The Hyphenateds

by Phil Snider, Editor

Diana Butler Bass coined the term “re-traditioning” several years ago to describe the ferment afoot in churches; Phyllis Tickle applies the term to the diverse forms of religious life seen in new Christian communities sprouting up on the American landscape.  Tickle calls attention in her work to the five-hundred-year cycle in Western history wherein civilization undergoes major upheaval.  The most recent such upheaval occurred in the 16th century; its religious face was the Protestant Reformation which, while it gave us a fresh new expression of Christianity,  can also be characterized as “a set of sensibilities and values shared by a very multifaceted form of Christian belief and praxis.”   How else can explain the varieties of Protestant faith be explained?

Tickle contends that we are now experiencing a comparable upheaval and sees in the new emerging forms of church a certain parallel to the Reformation.  She suggests, however, that differences exist, none of which “is more absorbing to watch or more portentous than is the presence within Emergence Christianity of the Hyphenateds”.  They are the Christians who are solidly in the emergent camp in terms of values, assets, ways of being, theological questioning – – but at the same time they are also “reverent and proud inheritors of the traditions, praxis, and structure of their own inherited denominations and communions.”  They seek to re-tradition, to keep the best of their particular tradition, merging it seamlessly with the best of the emerging church movement, hence their names as Presby-mergents, Catho-mergents, Metho-mergents – – Hyphenateds!

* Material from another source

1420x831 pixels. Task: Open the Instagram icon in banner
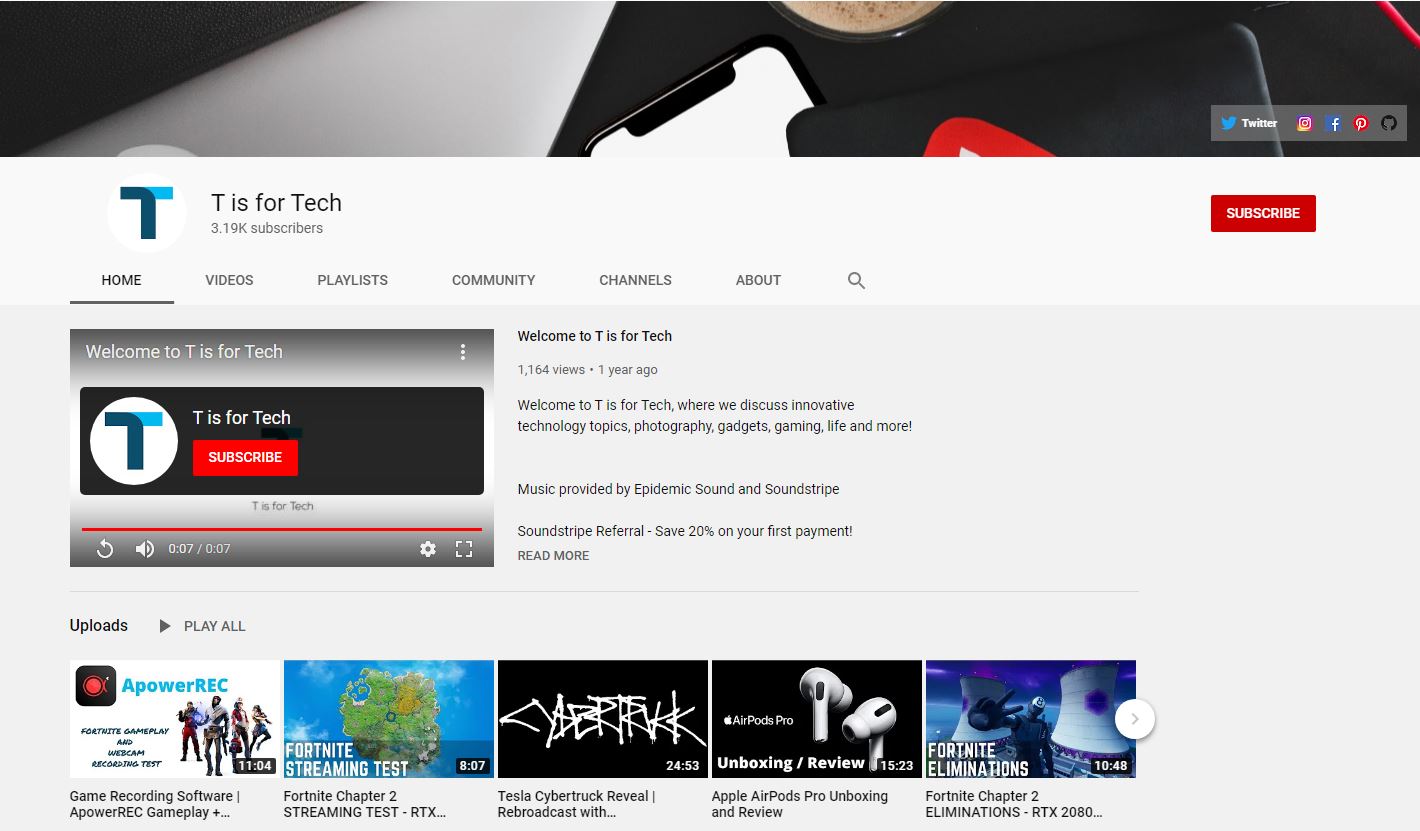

Phil Snider, an ordained minister in the Disciples of Christ, has edited this helpful collection that includes leading voices from among leaders in the emerging church scene on a broad range of topics.  Doug Pagitt,  in his Afterword titled “All in the Family”,  writes movingly of his own blended family that includes biological and adoptive children.  Names are important, he says, and this is true for those who are making a new life together as a faith community.  So what, he asks, is this hyphenated thing about?  In part it is “all of us trying to figure out the best way to move forward in our world from the particular pasts from which we are emerging” as a blended family.  And that, he concludes, “is a beautiful thing whether we use the punctuation or not.”